▸ **CONSIGNE**:
Recopiez à l'identique la liste en partant de son début et en terminant par la ligne qui contient « point(614,209) », cette ligne incluse. N'insérez pas les images dans votre réponse.
··· LISTE FOURNIE ···
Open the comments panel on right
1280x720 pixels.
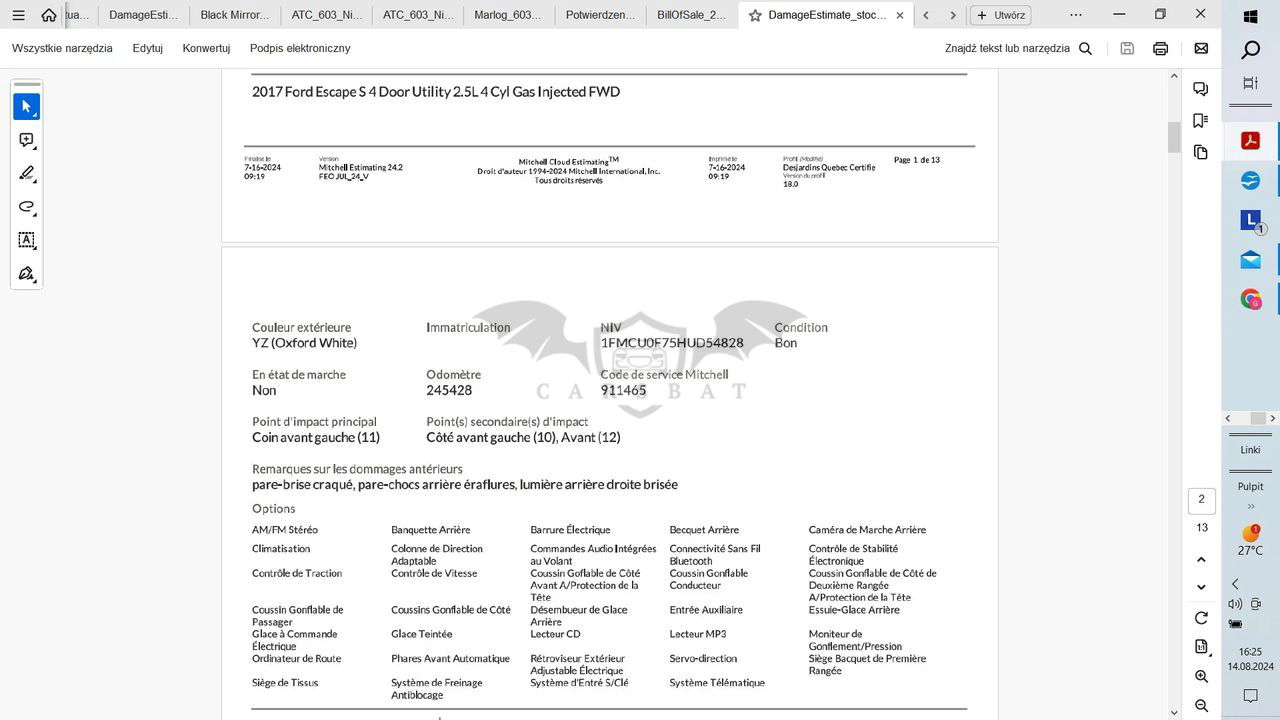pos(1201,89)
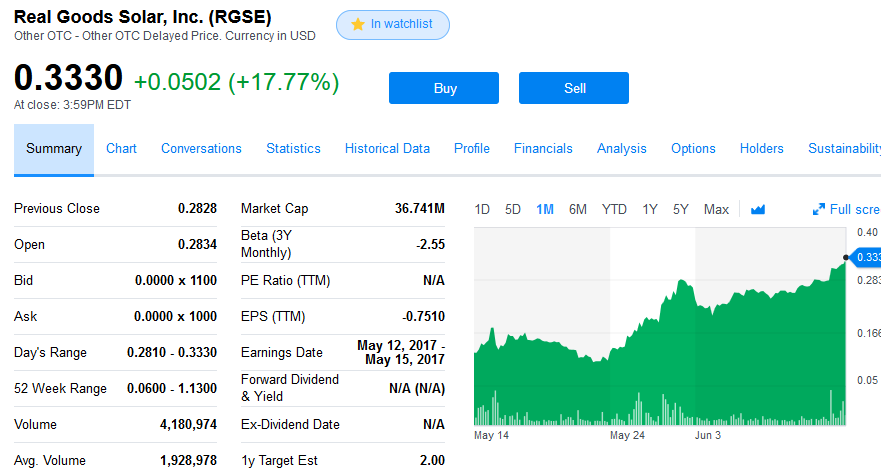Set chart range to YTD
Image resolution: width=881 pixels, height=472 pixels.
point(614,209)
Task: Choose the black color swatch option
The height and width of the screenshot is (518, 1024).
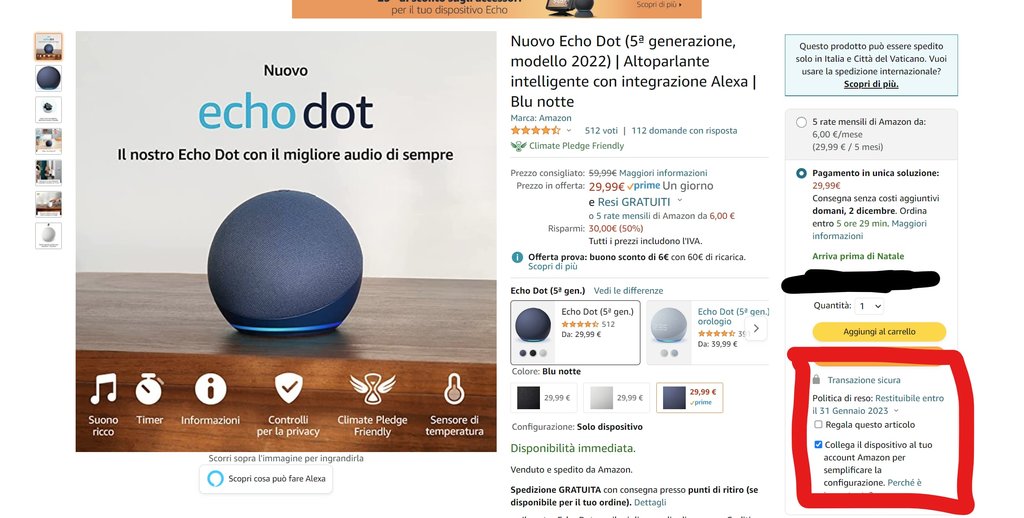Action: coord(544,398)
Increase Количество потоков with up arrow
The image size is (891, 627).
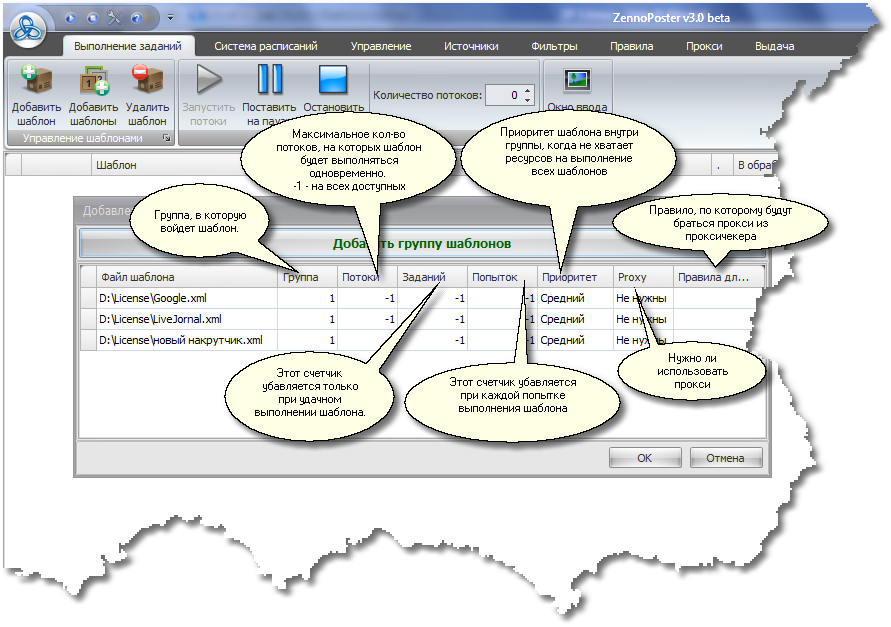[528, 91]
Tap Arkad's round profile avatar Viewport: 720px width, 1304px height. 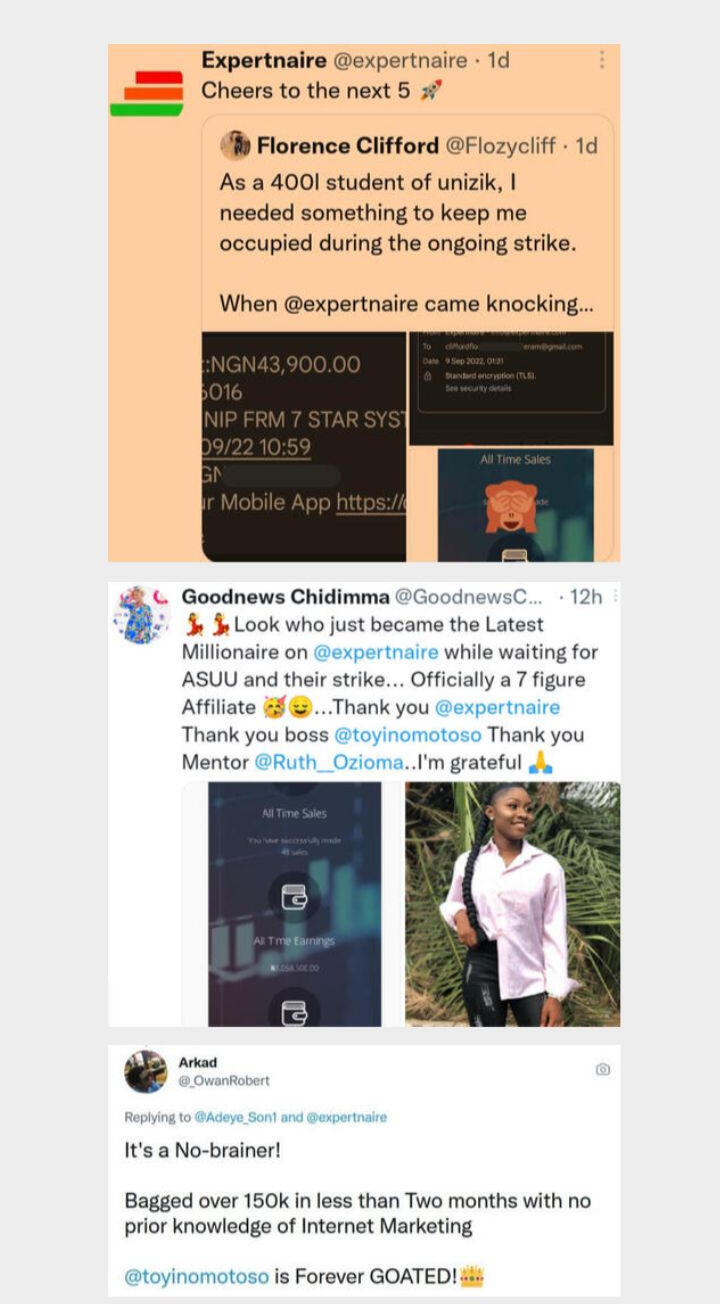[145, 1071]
···
▸ **CORRIGÉ**:
Open the comments panel on right
1280x720 pixels.
pos(1201,89)
Set chart range to YTD
Image resolution: width=881 pixels, height=472 pixels.
point(614,209)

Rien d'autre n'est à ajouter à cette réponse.